_Problem statement_.
Beginning with the line that includes "This screenshot has" and ending with the last line, print the records exactly, leaving every picture out.

• • • • •

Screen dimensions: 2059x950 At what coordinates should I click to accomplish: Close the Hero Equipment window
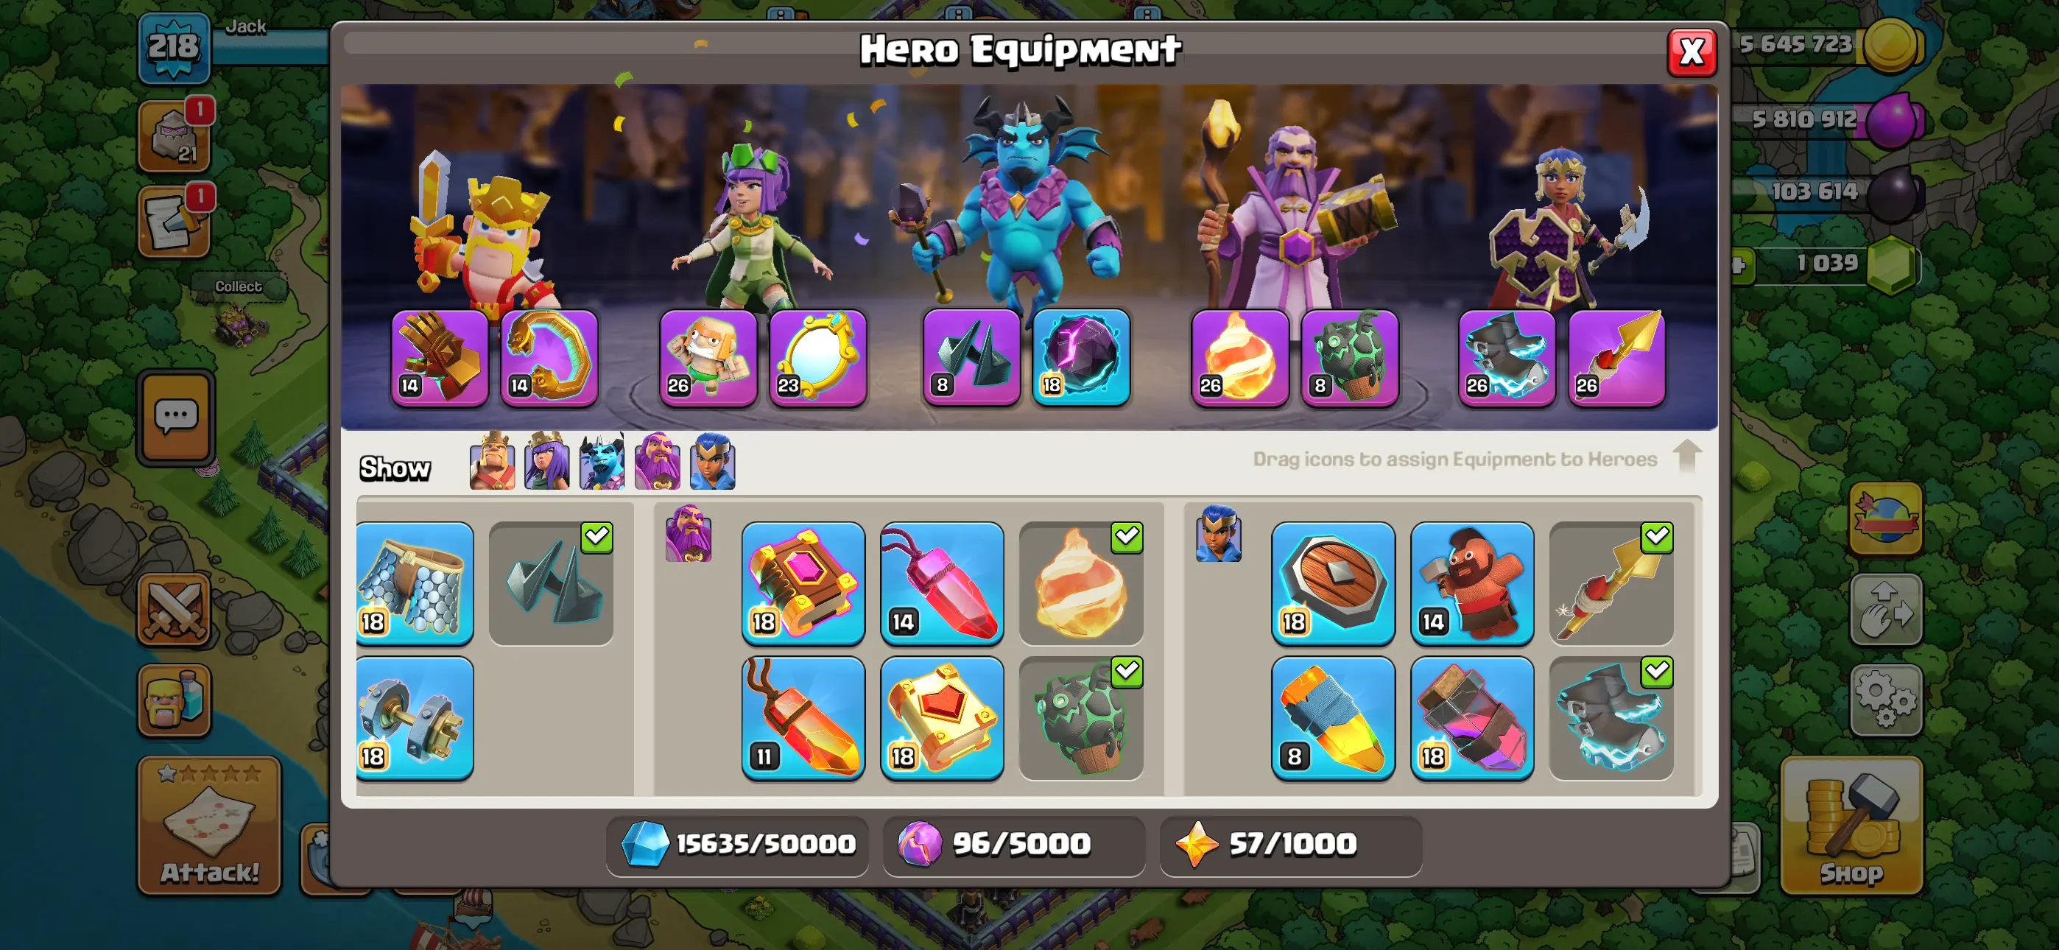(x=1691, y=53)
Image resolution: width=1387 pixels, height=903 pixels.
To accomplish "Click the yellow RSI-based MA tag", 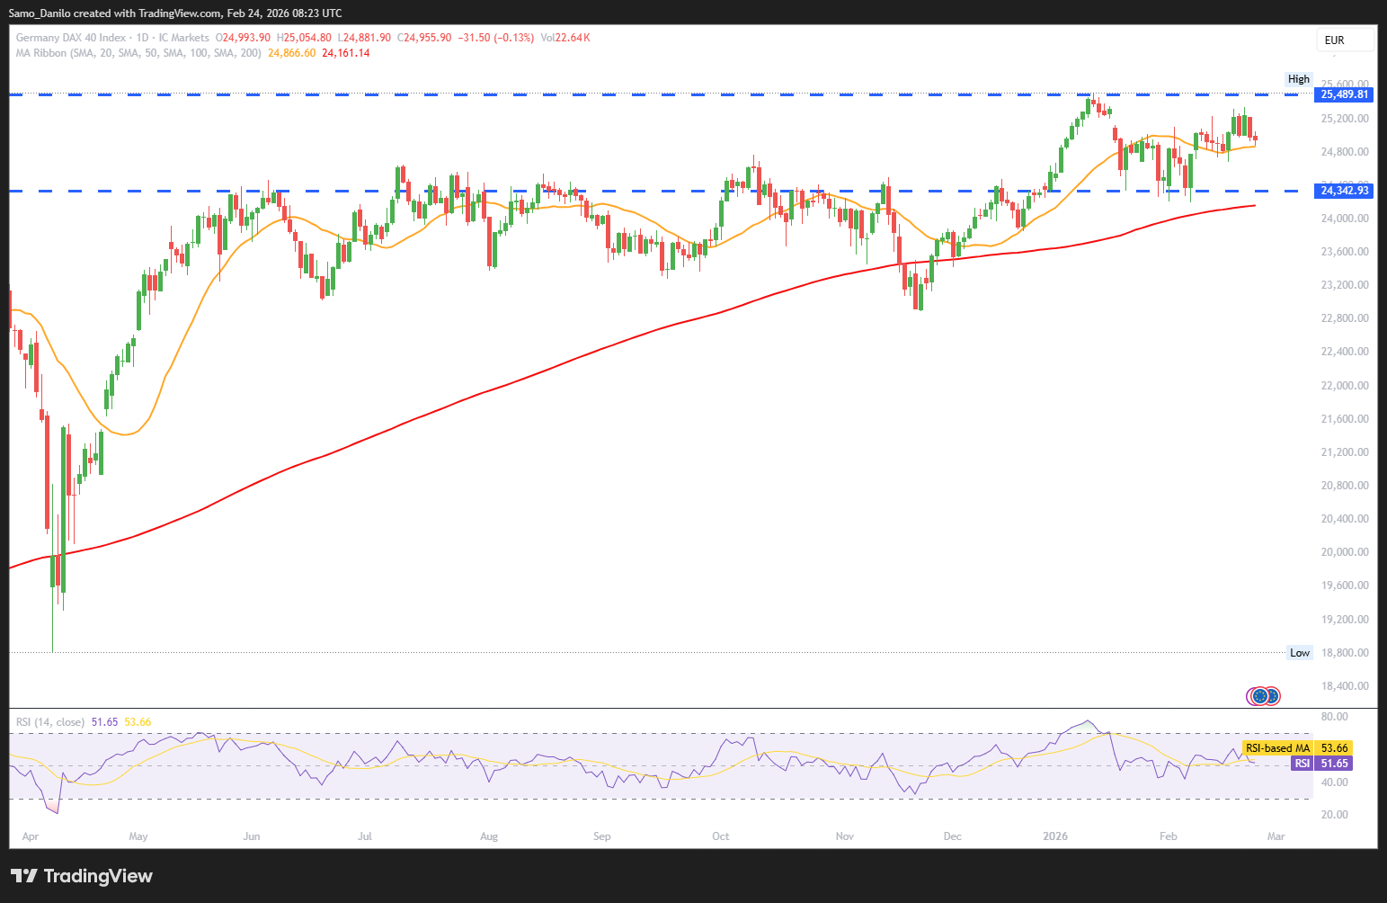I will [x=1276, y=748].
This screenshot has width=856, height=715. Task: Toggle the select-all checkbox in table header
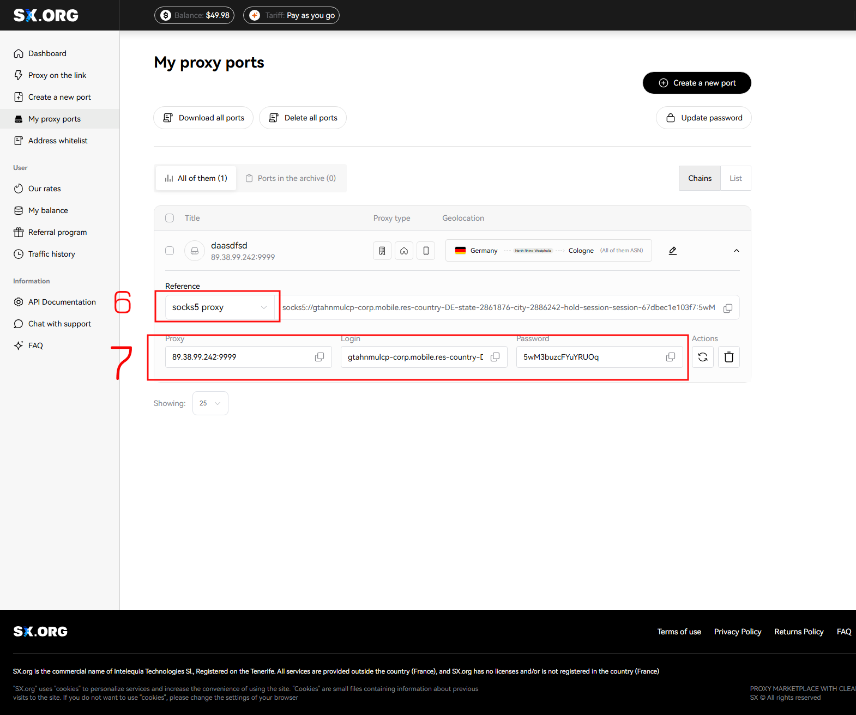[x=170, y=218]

• • • • •

_Task result_.
This screenshot has width=856, height=715. Task: Toggle the select-all checkbox in table header
[x=170, y=218]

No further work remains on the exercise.